Gabrielle Bauer continues to write wisely about Covid and responses to Covid [9]. Two slices:

Even if the Covid science were perfectly settled, it could not tell us whether and when to put masks on toddlers, close businesses, let grandma have her family celebration, or let people say goodbye to dying loved ones. There is no force of gravity compelling these decisions: they flow from our values, from what we view as reasonable or unreasonable tradeoffs.

Yuval Harari nailed this point in a February 2021 essay [10] for the Financial Times: “When we come to decide on policy, we have to take into account many interests and values, and since there is no scientific way to determine which interests and values are more important, there is no scientific way to decide what we should do.”

You don’t have to be a public health expert to have a valid opinion about pandemic policy. How bad is it to be sick? How bad is it to miss school? “Although we can’t all be experts in epidemiology, we are all equally qualified – and in a democracy, all obliged – to think through those questions ourselves,” notes Stephen John, a senior lecturer in the philosophy of public health at King’s College London, in an article for The Conversation [11]. When weighing in on these fundamental human questions, epidemiologists don’t get more votes than anyone else.

…..

Around the same time, Saskatchewan premier Scott Moe affirmed [12], shortly after contracting Covid-19 himself, that he would not impose “harmful new restrictions in Saskatchewan,” citing lack of clear evidence that lockdown measures have reduced hospitalizations, ICU admissions and deaths in other provinces.Discussing tradeoffs isn’t heartless, it’s essential. How much quality of life and mental health do we sacrifice to keep more people alive? What is the healthiest balance between public protection and personal agency? Failing to confront these questions doesn’t make them go away: it only prevents us from making clear-eyed, ethical, and life-affirming decisions.

There is no such thing as zero risk in life. Risks can only be managed, not eliminated. Somewhere along the way, we lost sight of the fact that life has always carried risk: from other diseases, from accidents, from the mere fact of engaging with the world. We need to ask ourselves why we accept the uncomfortably high risks of moving vehicles, yet struggle to accept any Covid risk above zero.

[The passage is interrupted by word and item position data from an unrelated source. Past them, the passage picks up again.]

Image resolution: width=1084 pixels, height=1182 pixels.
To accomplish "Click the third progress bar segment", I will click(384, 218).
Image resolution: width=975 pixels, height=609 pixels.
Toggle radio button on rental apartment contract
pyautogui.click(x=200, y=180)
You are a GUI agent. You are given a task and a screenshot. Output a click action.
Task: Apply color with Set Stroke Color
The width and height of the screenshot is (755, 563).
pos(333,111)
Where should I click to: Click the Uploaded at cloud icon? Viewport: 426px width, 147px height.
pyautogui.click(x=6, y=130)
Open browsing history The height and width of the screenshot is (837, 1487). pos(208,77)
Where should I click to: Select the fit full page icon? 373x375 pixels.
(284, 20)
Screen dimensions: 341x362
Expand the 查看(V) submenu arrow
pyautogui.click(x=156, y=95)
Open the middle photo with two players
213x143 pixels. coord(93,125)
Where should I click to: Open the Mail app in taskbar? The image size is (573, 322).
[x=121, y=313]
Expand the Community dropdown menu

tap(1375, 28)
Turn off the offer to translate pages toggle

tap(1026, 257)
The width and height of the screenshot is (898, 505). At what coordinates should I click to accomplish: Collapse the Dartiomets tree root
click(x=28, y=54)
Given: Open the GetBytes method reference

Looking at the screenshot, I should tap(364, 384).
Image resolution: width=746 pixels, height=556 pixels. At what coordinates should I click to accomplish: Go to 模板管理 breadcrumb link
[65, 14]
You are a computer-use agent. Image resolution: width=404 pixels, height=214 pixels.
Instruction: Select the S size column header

We need to reacquaint ourselves with the concept of acceptable risk and draw boundaries that allow us not only to save lives, but to live a little.

Joel Zinberg describes, with excessive generosity, the Biden administration’s new plan for Covid testing and treatment as “vague, unnecessary, and probably motivated by political considerations.” [13]

Airline Trade Association Calls For End of Face Masks for Air Travel [14].”

TANSTAFPFC (There Ain’t No Such Thing As Free Protection From Covid.) [15]

Jay Bhattacharya tweets [16]:

“How easy it is to make people believe a lie, and [how] hard it is to undo that work again!”